Start of STORED DATA
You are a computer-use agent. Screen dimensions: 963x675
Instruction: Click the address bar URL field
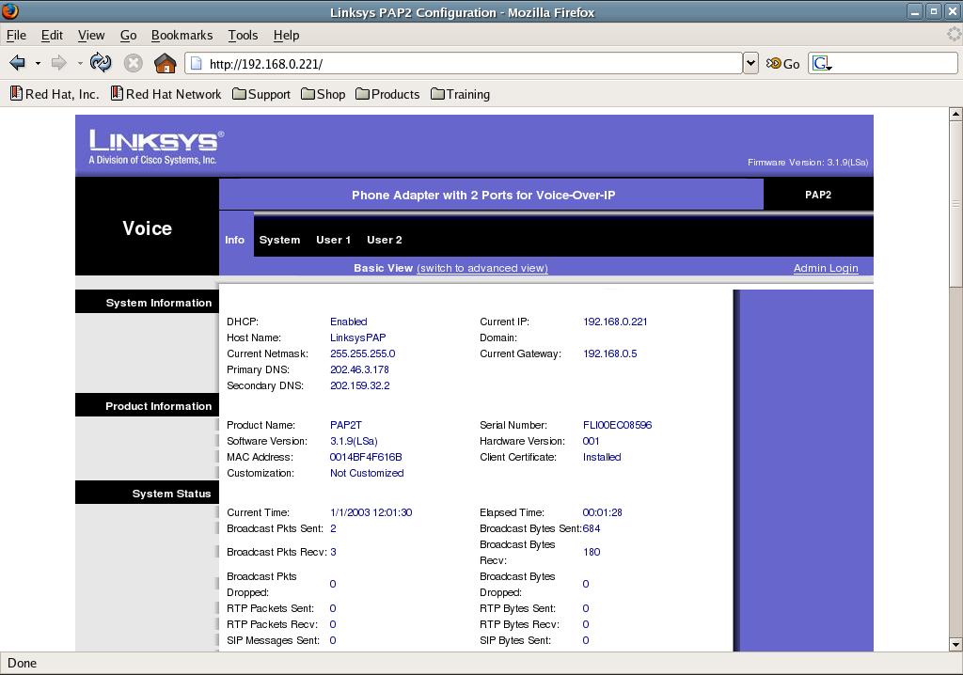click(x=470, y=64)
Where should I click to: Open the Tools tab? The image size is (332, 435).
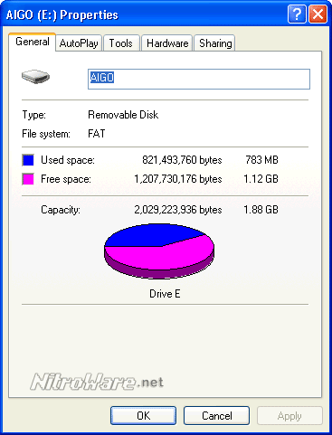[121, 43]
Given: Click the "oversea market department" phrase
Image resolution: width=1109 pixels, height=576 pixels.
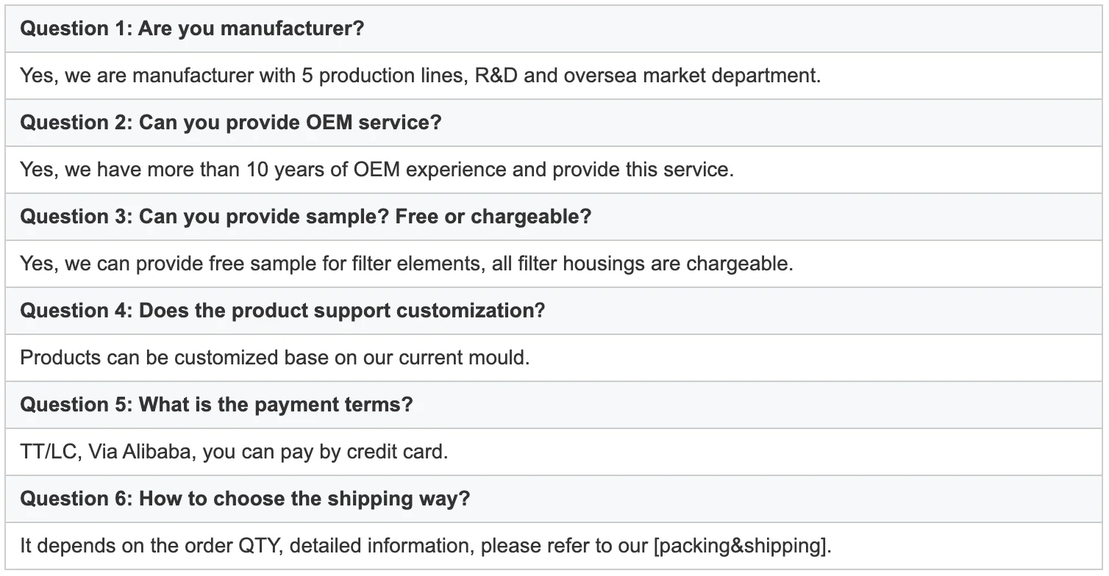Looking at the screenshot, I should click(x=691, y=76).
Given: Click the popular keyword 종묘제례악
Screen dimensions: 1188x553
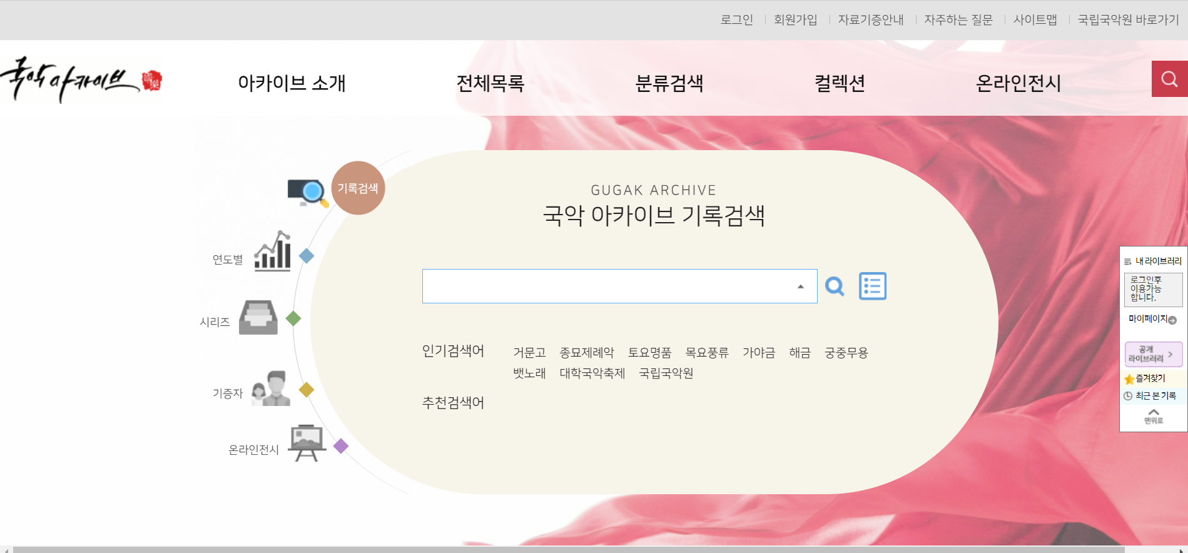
End of STORED DATA
Copy each entry above exactly; drop the pictures.

WRITTEN ANSWER ▸
You are a computer-use agent. Screen dimensions: 963x675
Instruction: Click the address bar URL field
click(x=470, y=64)
Where should I click to: Open the Tools tab? The image size is (332, 435).
[121, 43]
Given: Click the "oversea market department" phrase
Image resolution: width=1109 pixels, height=576 pixels.
Looking at the screenshot, I should click(x=691, y=76).
Given: Click the popular keyword 종묘제례악
Screen dimensions: 1188x553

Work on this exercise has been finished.